Time Out says
Tue Nov 7 2006Making the most of its modest budget, this ‘modern film noir with a teasing hint of the supernatural’ confidently takes on genre conventions and big ideas. Writer-director Hadi Hajaig’s clear storytelling and stately, composed images, draw us in with sly plot shifts and Gothic atmospherics. There are some rough edges – confusing scene transitions, dodgy sound-recording, a confusing hybrid feel – but Hajaig knows, respects and understands his ‘B’ films noir.

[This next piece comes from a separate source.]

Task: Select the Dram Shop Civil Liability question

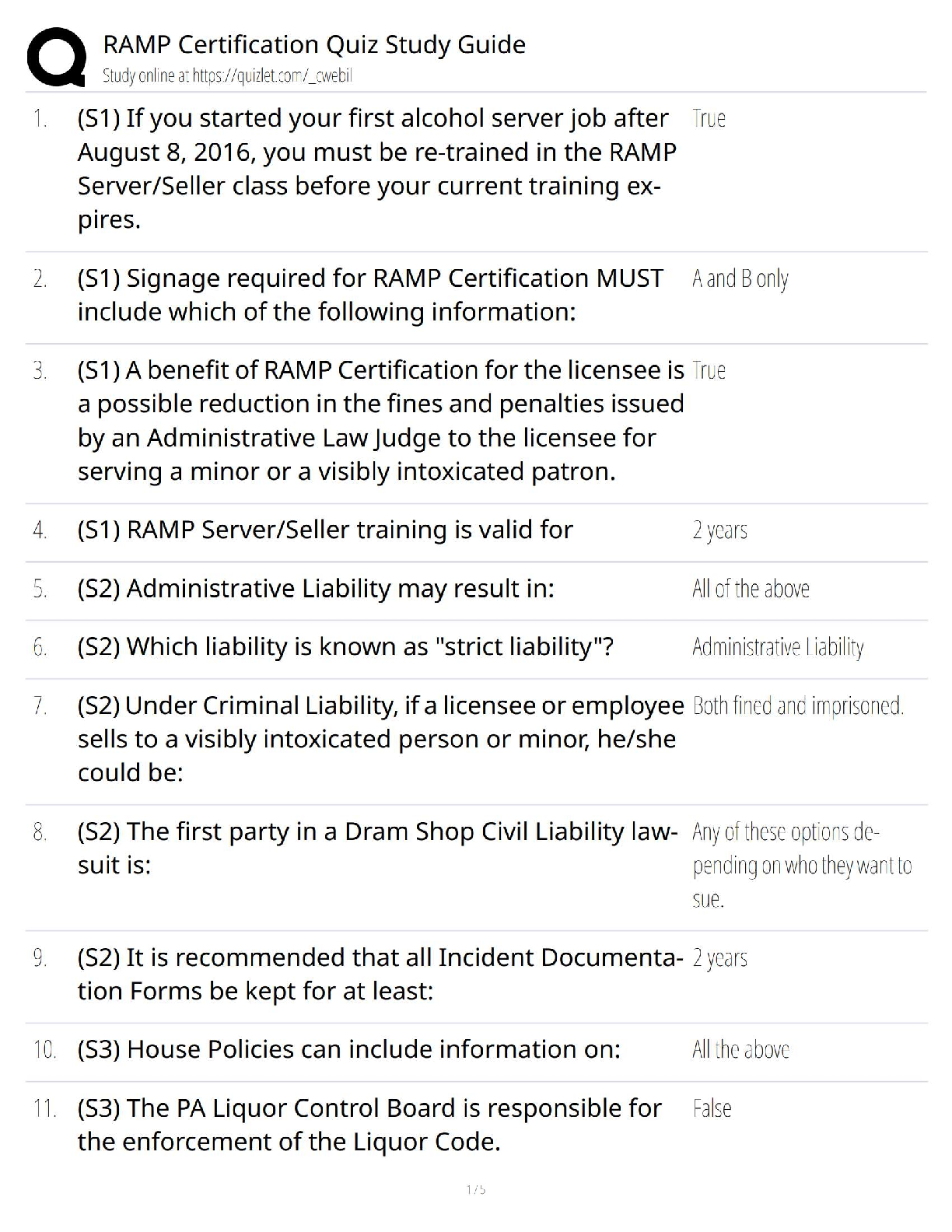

A morose drunk since his marriage breakdown, journalist Simon Puritan (Nick Moran) moonlights as a fake medium, consoling bereaved relatives with cosy lies. Introduced to the brittle, beautiful Anne Grey (Georgina Rylance) by her burn-scarred ‘husband’ Jonathan, Puritan reassures her about her dead sister, then seduces her with talk of a Fourth Dimension, where past, present and future are conflated, and everything that has ever happened to a person may now be happening again, all at once. Ignoring Jonathan’s warnings that Anne is a manipulative femme fatale, Puritan becomes embroiled in a heated affair, and in the death of Anne’s true husband, messianic business guru Eric Bridges (David Soul).
This crime story is intriguing, but Hajaig gradually ups the supernatural ante, an accumulation of tiny details hinting at a larger mystery. Puritan’s house was built after The Great Fire by seventeenth-century architect Nicholas Hawksmoor, whose London churches are alleged by some to be pagan temples. Notorious necromancer Aleister Crowley was a former tenant. Mixing its genres, the extended climax leaves Puritan straddling a fault-line in the time continuum, an elastic concept that stretches our credulity. Even so, Hajaig’s bold ideas and filmmaking skill hint at a bright future.